>> Start Extracted data

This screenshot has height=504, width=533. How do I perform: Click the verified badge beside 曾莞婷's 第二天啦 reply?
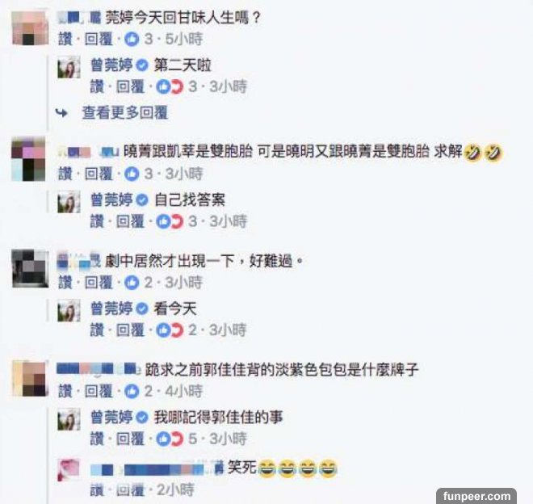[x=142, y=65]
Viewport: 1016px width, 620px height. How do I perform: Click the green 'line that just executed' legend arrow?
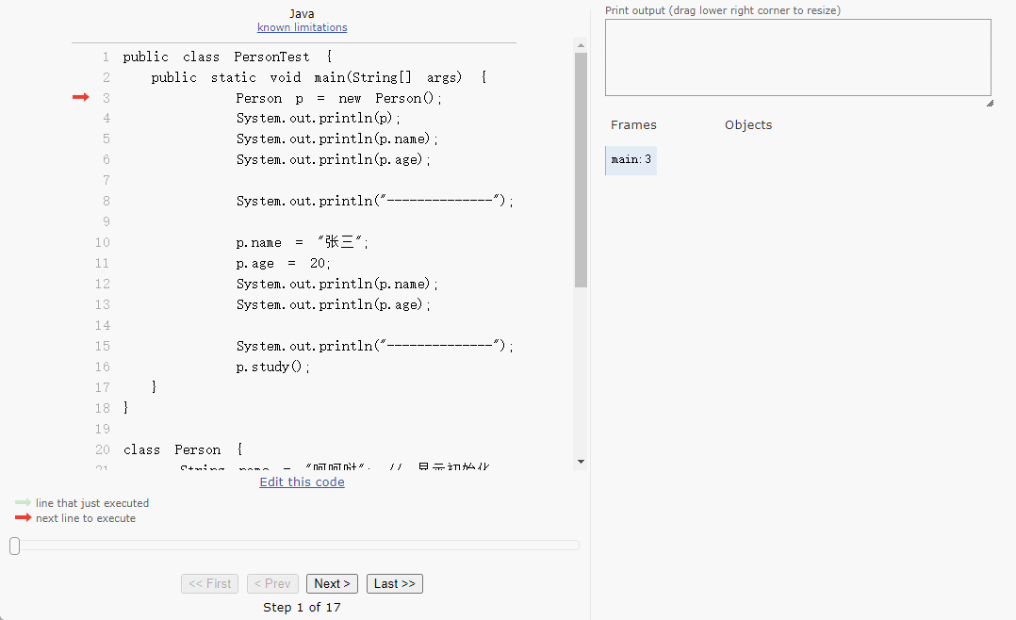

>> End Extracted data
>> Start Extracted data

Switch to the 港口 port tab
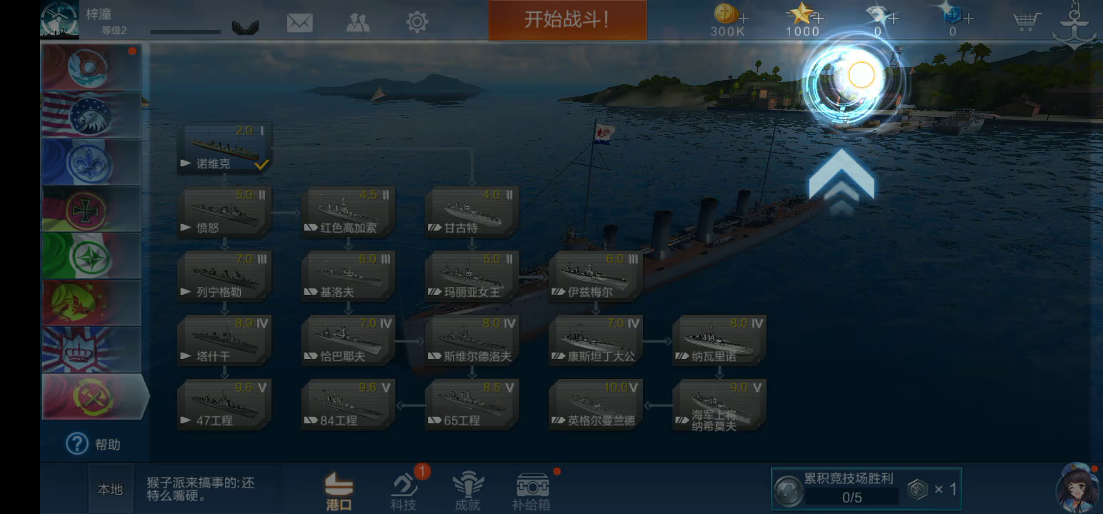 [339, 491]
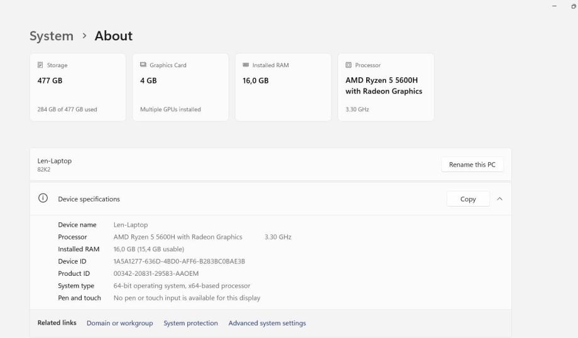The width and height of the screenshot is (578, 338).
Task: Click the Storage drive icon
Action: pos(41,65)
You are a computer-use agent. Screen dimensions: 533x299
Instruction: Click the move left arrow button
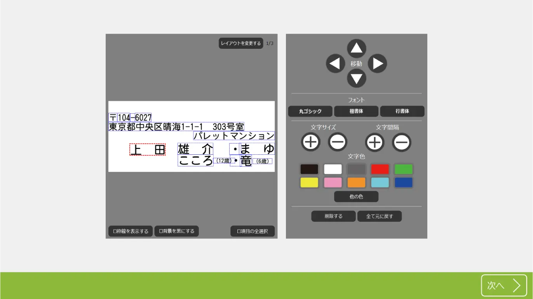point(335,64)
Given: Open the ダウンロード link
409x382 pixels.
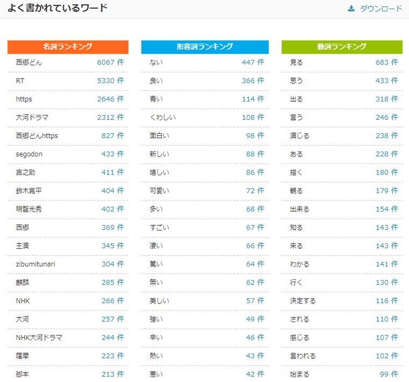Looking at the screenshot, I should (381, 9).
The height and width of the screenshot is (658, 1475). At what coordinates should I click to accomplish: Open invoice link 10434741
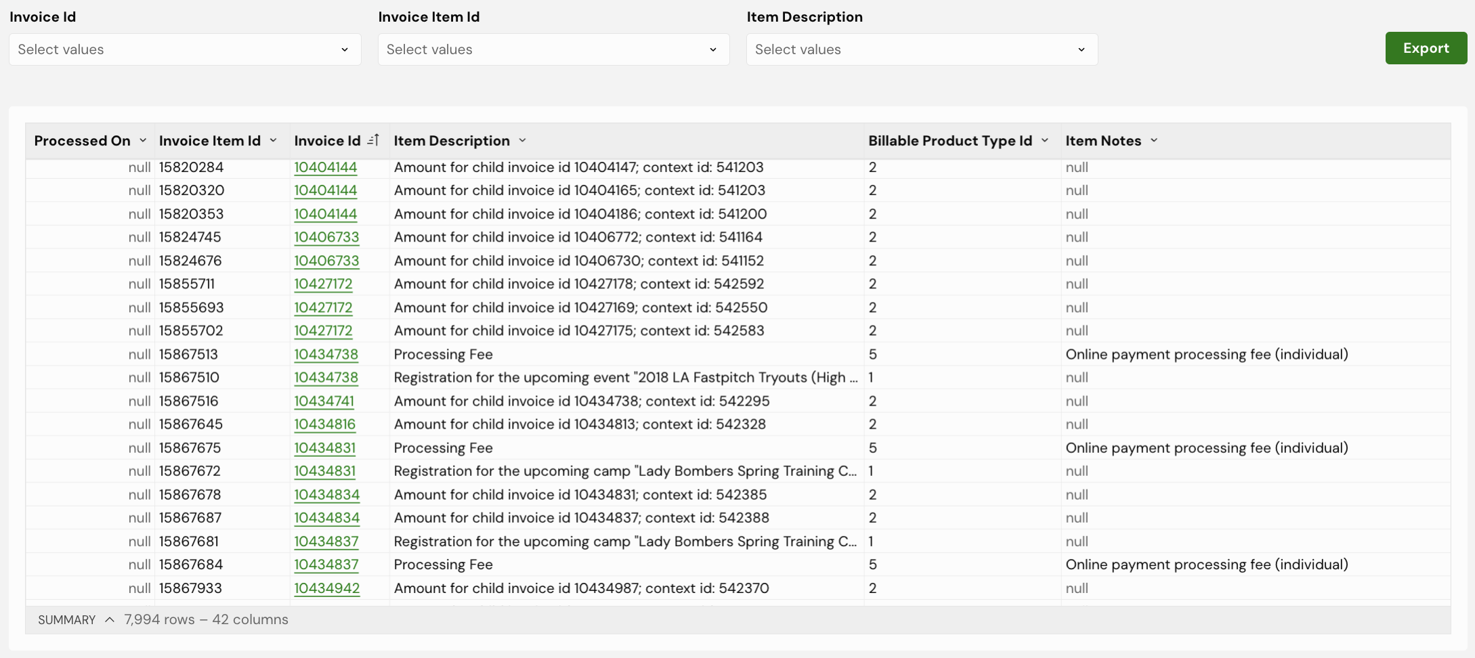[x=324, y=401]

>> End Extracted data
>> Start Extracted data

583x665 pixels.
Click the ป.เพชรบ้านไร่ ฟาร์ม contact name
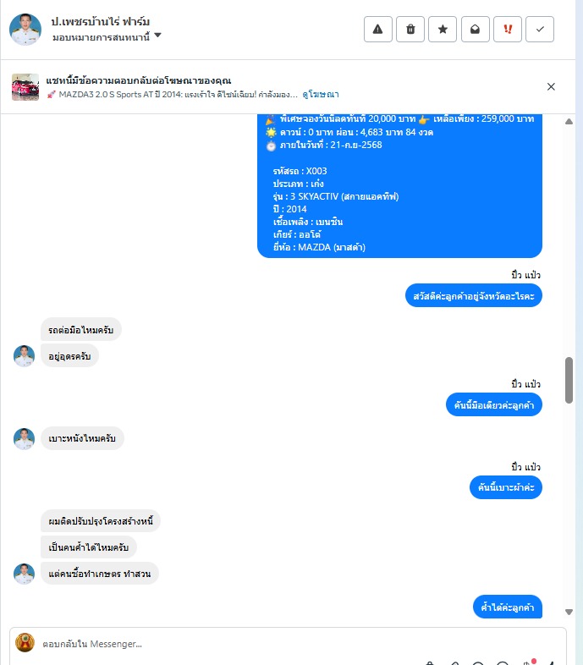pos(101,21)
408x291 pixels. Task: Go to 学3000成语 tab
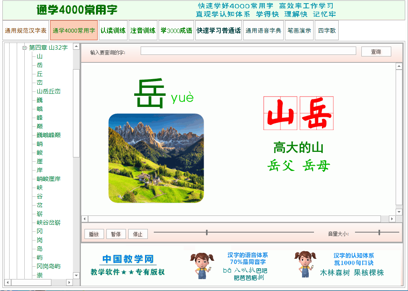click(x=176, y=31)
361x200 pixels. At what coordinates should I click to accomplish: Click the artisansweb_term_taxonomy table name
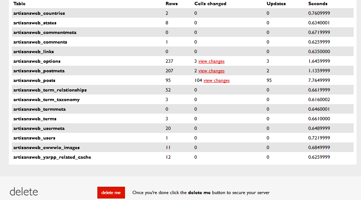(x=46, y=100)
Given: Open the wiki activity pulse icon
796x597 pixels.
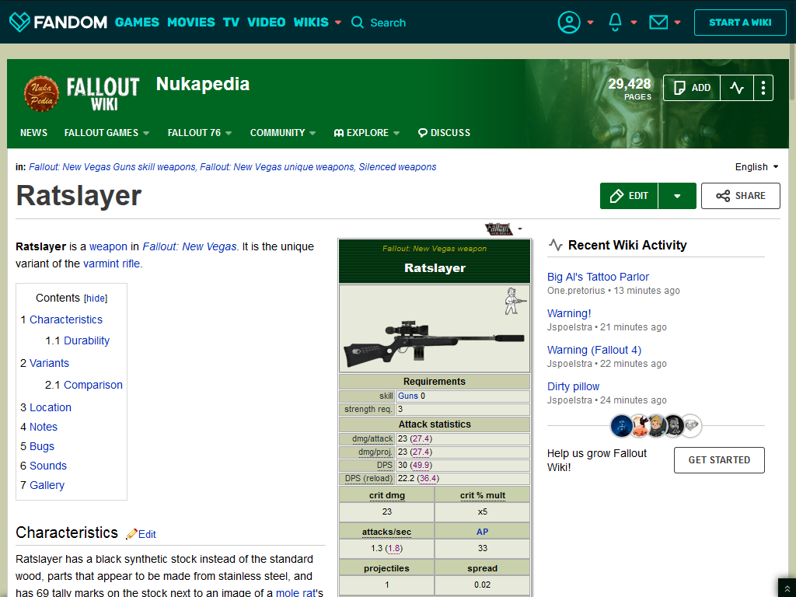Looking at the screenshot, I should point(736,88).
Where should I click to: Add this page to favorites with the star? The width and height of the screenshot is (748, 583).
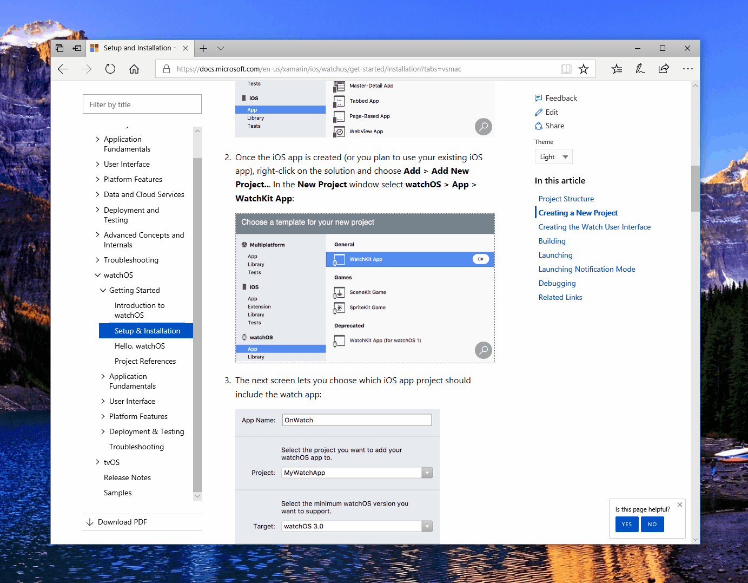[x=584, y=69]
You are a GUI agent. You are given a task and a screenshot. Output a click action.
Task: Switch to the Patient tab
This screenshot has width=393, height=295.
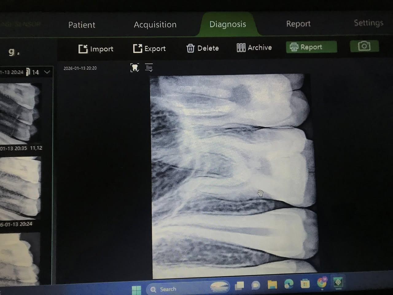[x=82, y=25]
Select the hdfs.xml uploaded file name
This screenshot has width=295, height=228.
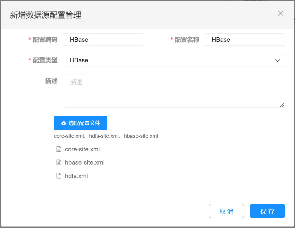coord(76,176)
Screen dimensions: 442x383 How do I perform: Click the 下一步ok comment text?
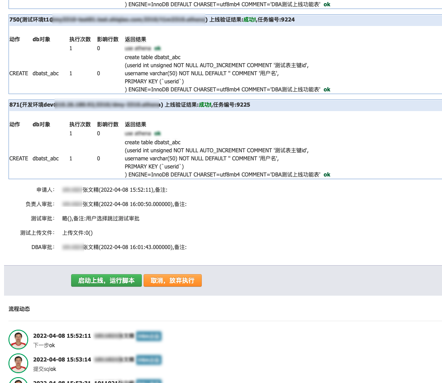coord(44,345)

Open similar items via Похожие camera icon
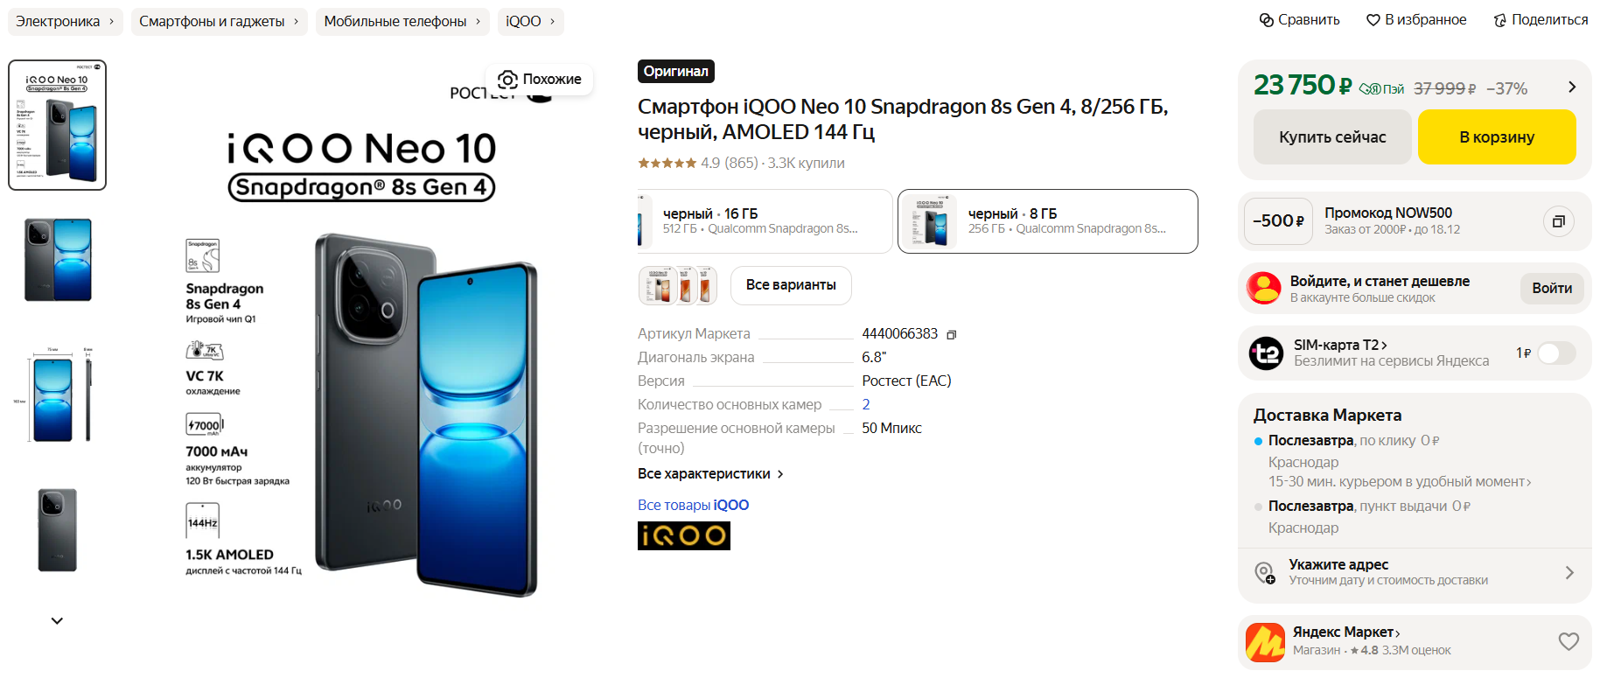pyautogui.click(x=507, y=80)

>> End Extracted data

Convert the records from the line with "Switch to the 港口 port tab" up to and including the line with "[x=324, y=401]" into a JSON list of strings, one per line, with blank lines left out. Omit the pictures from the list.

▸ Response:
[
  "Switch to the 港口 port tab",
  " [339, 491]",
  "The width and height of the screenshot is (578, 338).",
  "Task: Click the Storage drive icon",
  "Action: pos(41,65)",
  "You are a computer-use agent. Screen dimensions: 533x299",
  "Instruction: Click the move left arrow button",
  "point(335,64)",
  "Given: Open the ダウンロード link",
  "409x382 pixels.",
  "Looking at the screenshot, I should (381, 9).",
  "The height and width of the screenshot is (658, 1475). At what coordinates should I click to accomplish: Open invoice link 10434741",
  "[x=324, y=401]"
]